But it is hard to move a new English acquaintance
when he is by himself, or when the company present
is small and new to him. He is on his guard
then, and his natural reserve is to the fore.
This has given him the false reputation of being
without humor and without the appreciation of humor.
Americans are not Englishmen, and American humor is
not English humor; but both the American and his humor
had their origin in England, and have merely undergone
changes brought about by changed conditions and a new
environment. About the best humorous speeches
I have yet heard were a couple that were made in Australia
at club suppers—one of them by an Englishman,
the other by an Australian.
There are those who scoff at the schoolboy, calling
him frivolous and shallow: Yet it was the schoolboy
who said “Faith is believing what you know ain’t
so.”
—Pudd’nhead
Wilson’s New Calendar.
In Sydney I had a large dream, and in the course of
talk I told it to a missionary from India who was
on his way to visit some relatives in New Zealand.
I dreamed that the visible universe is the physical
person of God; that the vast worlds that we see twinkling
millions of miles apart in the fields of space are
the blood corpuscles in His veins; and that we and
the other creatures are the microbes that charge with
multitudinous life the corpuscles.
Mr.

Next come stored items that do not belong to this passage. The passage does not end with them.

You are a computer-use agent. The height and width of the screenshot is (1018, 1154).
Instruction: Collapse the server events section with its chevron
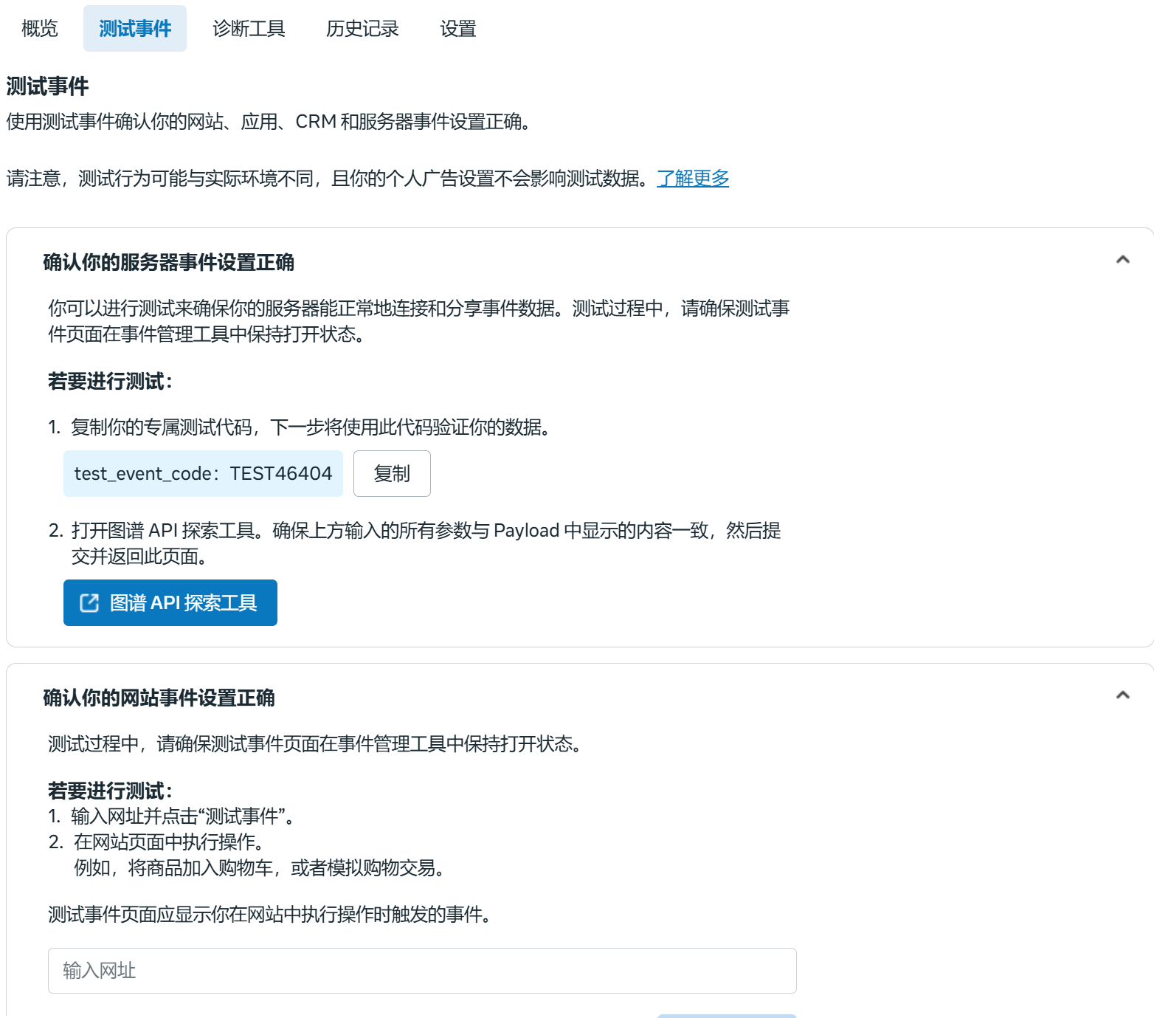[1122, 260]
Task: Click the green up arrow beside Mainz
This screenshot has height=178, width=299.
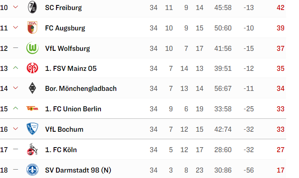Action: pyautogui.click(x=15, y=68)
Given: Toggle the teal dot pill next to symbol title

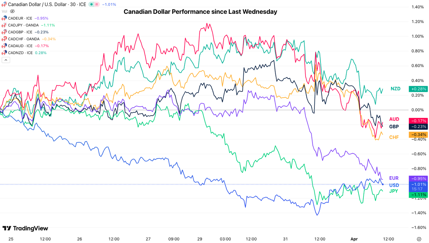Looking at the screenshot, I should coord(91,4).
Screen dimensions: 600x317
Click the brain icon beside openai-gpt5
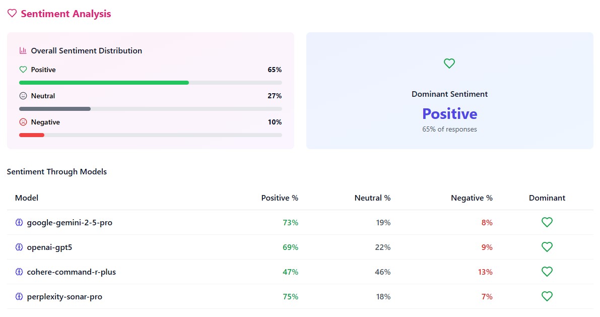(19, 247)
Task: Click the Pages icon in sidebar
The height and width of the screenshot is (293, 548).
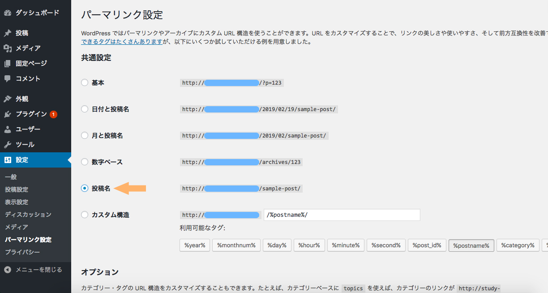Action: [x=8, y=64]
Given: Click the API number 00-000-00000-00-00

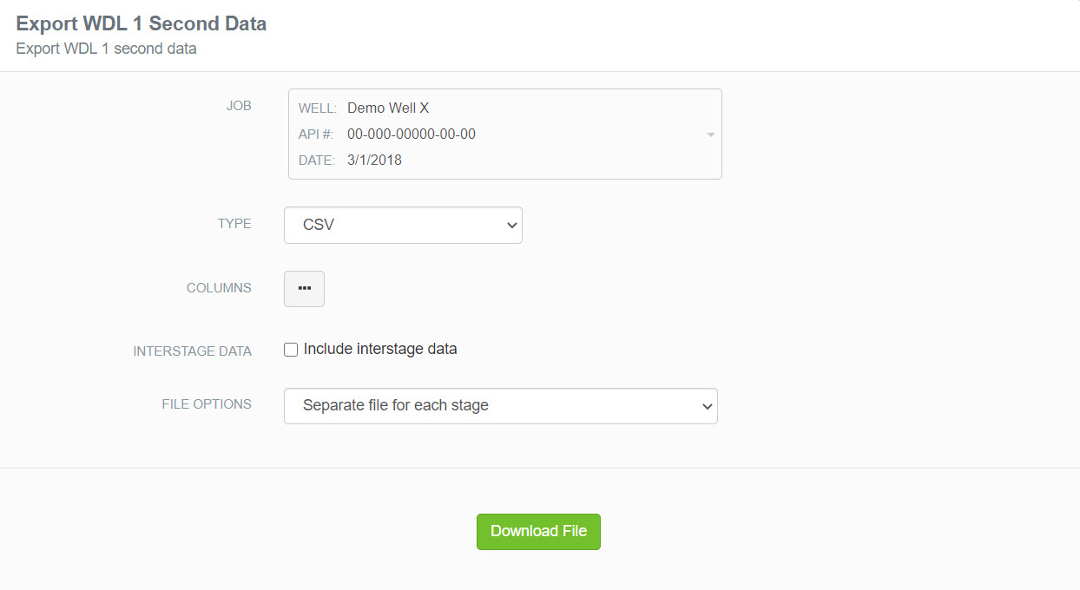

X., the missionary, considered the dream awhile,
then said:
“It is not surpassable for magnitude,
since its metes and bounds are the metes and
bounds of the universe itself; and it seems to me that
it almost accounts for a thing which is otherwise
nearly unaccountable—the origin of
the sacred legends of the Hindoos. Perhaps
they dream them, and then honestly believe them to
be divine revelations of fact. It looks
like that, for the legends are built on so vast
a scale that it does not seem reasonable that plodding
priests would happen upon such colossal fancies
when awake.”
He told some of the legends, and said that they were
implicitly believed by all classes of Hindoos, including
those of high social position and intelligence; and
he said that this universal credulity was a great
hindrance to the missionary in his work. Then
he said something like this:
“At home, people wonder why Christianity
does not make faster progress in India.
They hear that the Indians believe easily, and that
they have a natural trust in miracles and give them
a hospitable reception. Then they argue
like this: since the Indian believes easily,
place Christianity before them and they must believe;
confirm its truths by the biblical miracles, and they
will no longer doubt, The natural deduction is,
that as Christianity makes but indifferent progress
in India, the fault is with us: we are not
fortunate in presenting the doctrines and the miracles.